My whole life, I’ve seen two realities: the first is a world constructed with literary characters, biological classifications, and equations; the second is a world defined by poverty and drugs. Slowly, my intellectual curiosities dominated my every day, and the destitute conditions around me converged to inconveniences that I became well-equipped to deal with. That is MY STORY, but, while I dove into numbers, words, and challenging high school courses, the reality of the streets engulfed my best friends and peers. 

The summer before I went off to Harvard I wrote the first words of Voyages of an Oceanless Boat. A pain inside my stomach, an irregular beat of my heart, and flashes of the hood and my past friends occurred as I worked long hours under the sun as a sub-sub-contractor doing foreclosure clean-ups and landscaping. A story brewed inside of me. The narrative was of my peers who didn’t get a chance as I did. I wasn’t concerned with the infinitesimally small or infinitely large reasons why I got out, and others did not. I was concerned with telling a story, unlike any other about poor people  about minorities in the United States. This story needed to go beyond the hyper-realism usually associated with representations of the ghetto and its conditions. I put together a rough opening to  Voyages of an Oceanless Boat, a title based on a real childhood memory. 
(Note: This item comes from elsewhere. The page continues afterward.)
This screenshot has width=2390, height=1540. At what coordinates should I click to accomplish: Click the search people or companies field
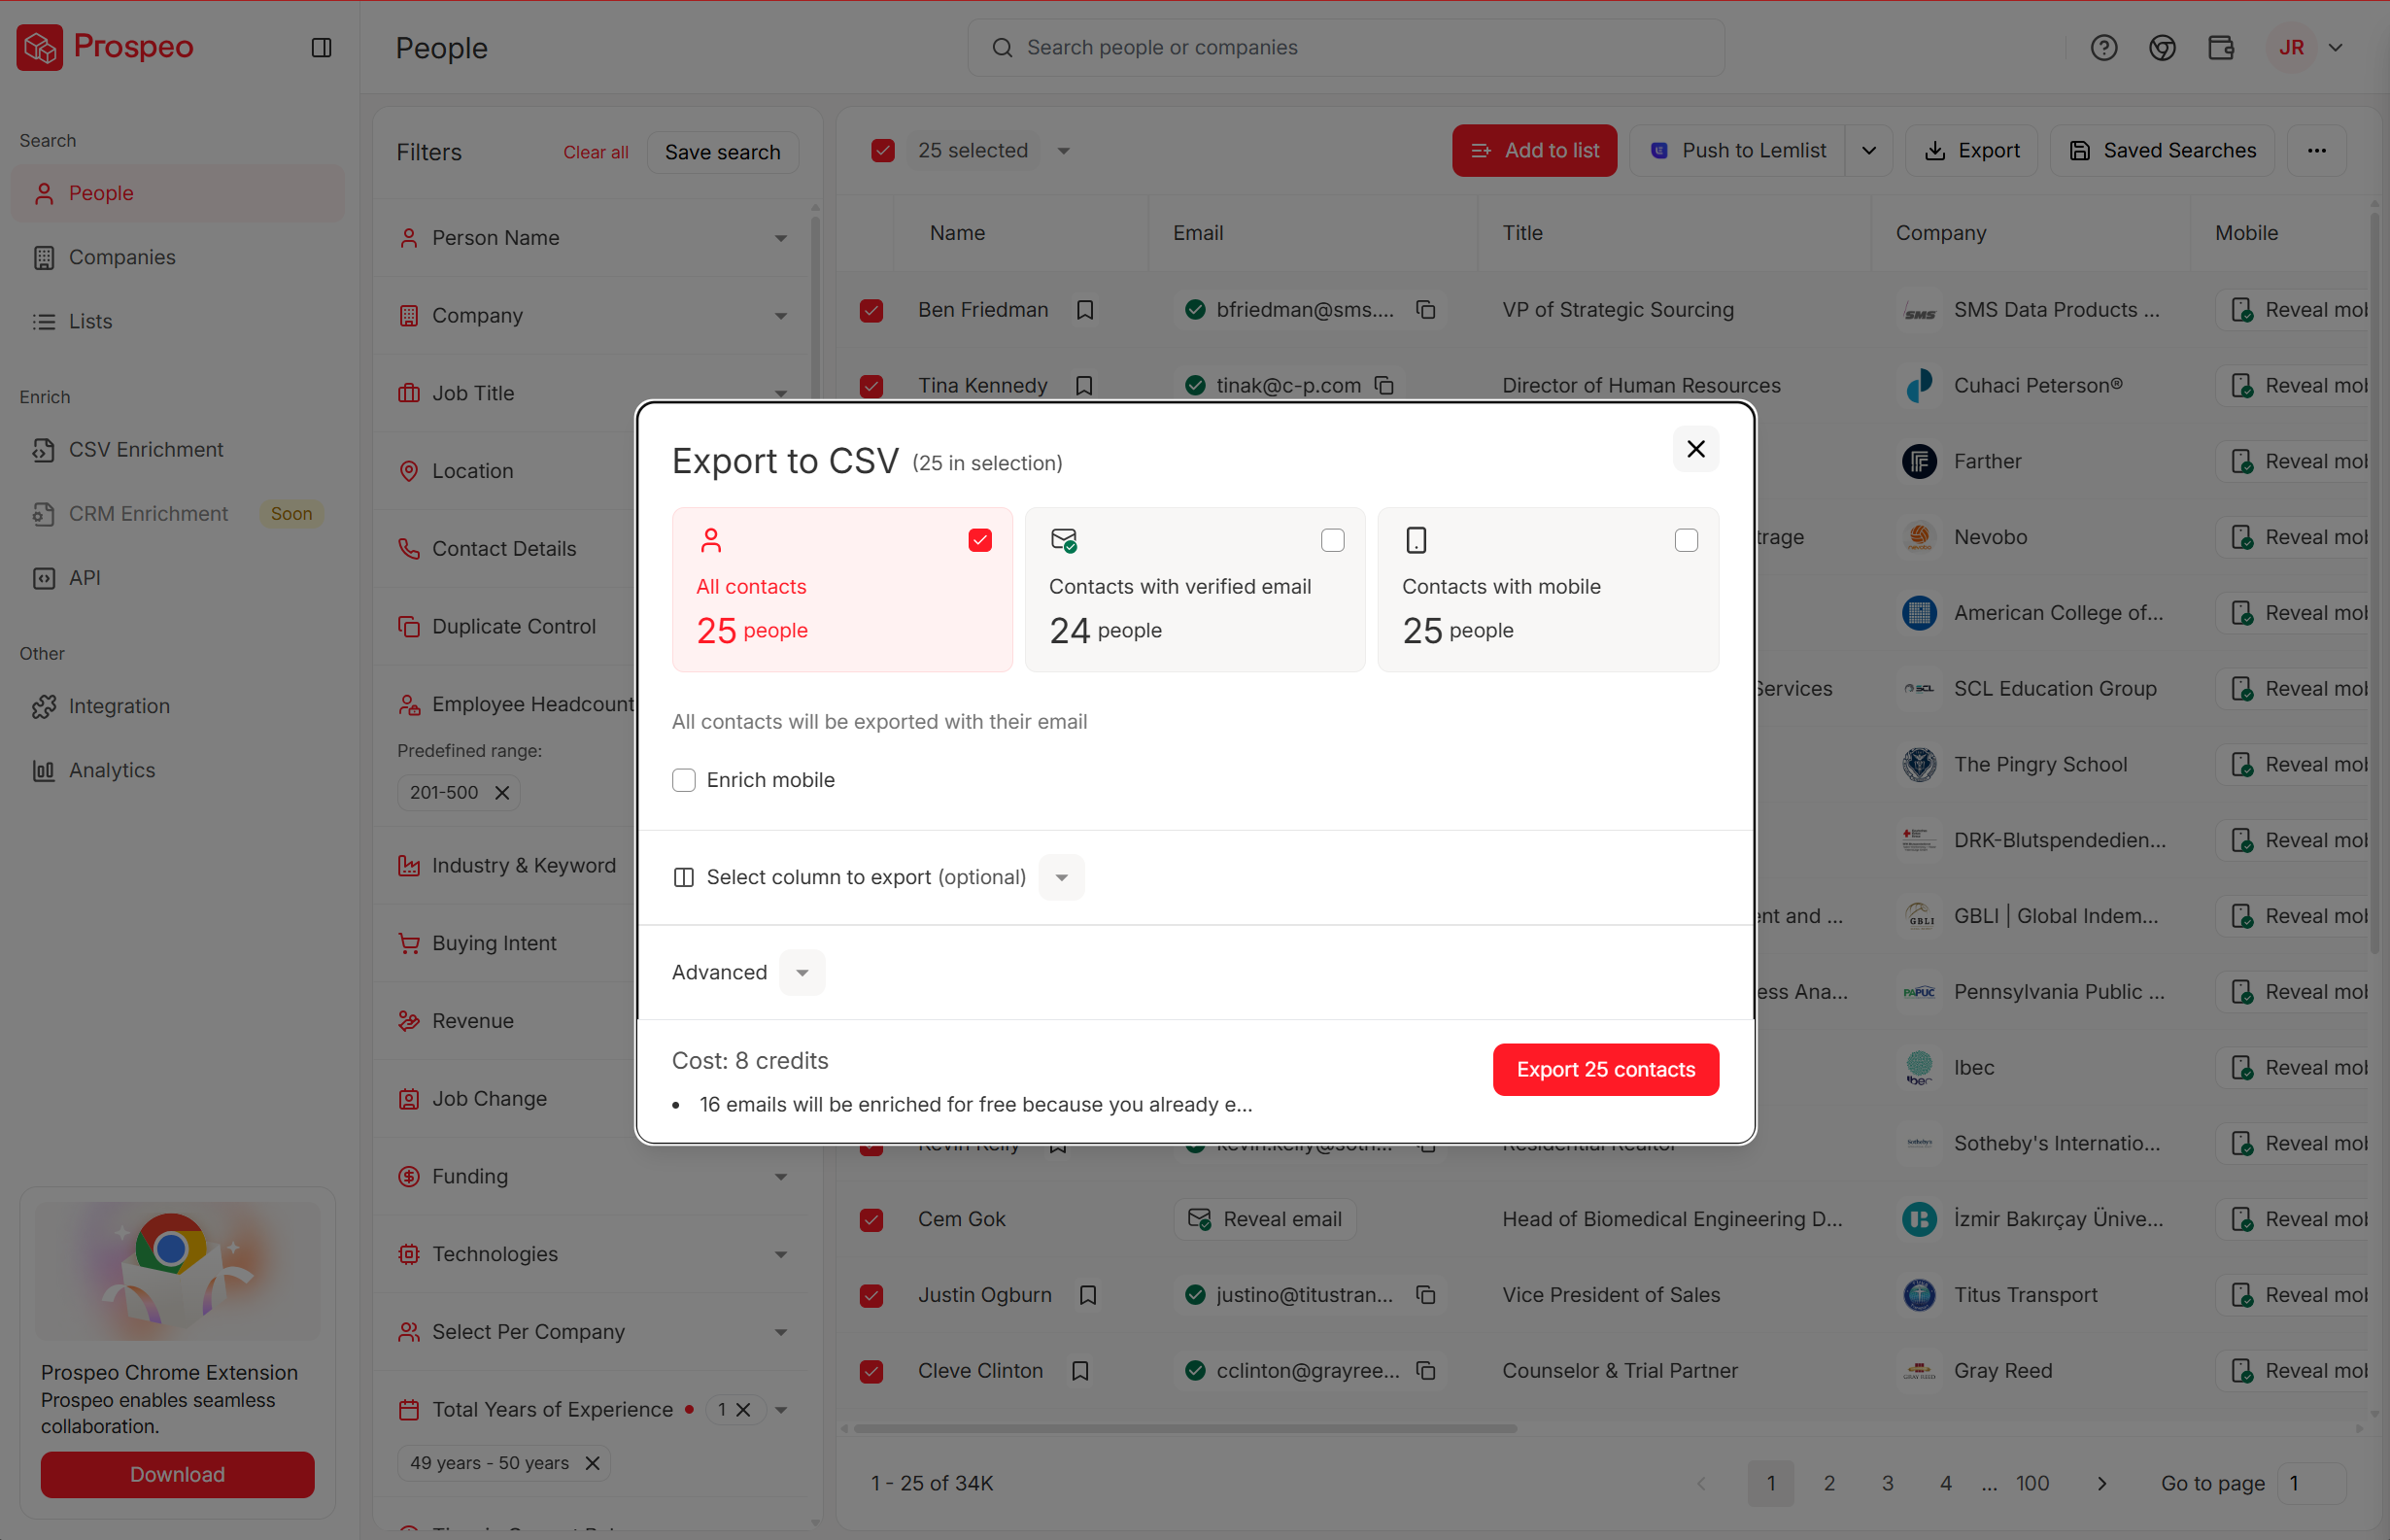[1345, 48]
After three years of adjustment to college, it possessed me a deep feeling of alienation in rooms of smiling people, although a lot of public service soothed my aching soul. I found myself in my final year of college as a Comparative Literature student, a field I chose to bolster my understanding of contemporary literature and sharpen my skills of deciphering the intricacies that authors put in their works. I had to choose a thesis topic, something I avoided for about four months, nervousthat my desire to finish my latent creative project would be rejected. I swallowed my fear of disapproval and advocated for a creative thesis in an exceptionally theoretically rigorous field. The department believed in me. I got to writing.

I closed my eyes in my dorm room and put myself back in my hoods, even though I was distant from them, physically and emotionally at that point. I smelled the hot air, the rubber from screeching tires, and my first frosty days in Langley Park. I considered the tropes of the ghetto and decided I was going to push its representation to the depths of creativity and philosophy. I wanted to let our people see the profundity in the senseless deaths, the richness of bonds created by need, and the existential pain of loss, lack of opportunities, and discrimination. My characters were going to be complex, oscillating from despicable to relatable. Most importantly, they were going to be immortal benders of reality. Voyages of an Oceanless Boat was set to be a text that exposed the cracks in our reality, explored Hood Existentialism, and exonerated and examined the confused and choiceless of the atrocities poverty makes them commit.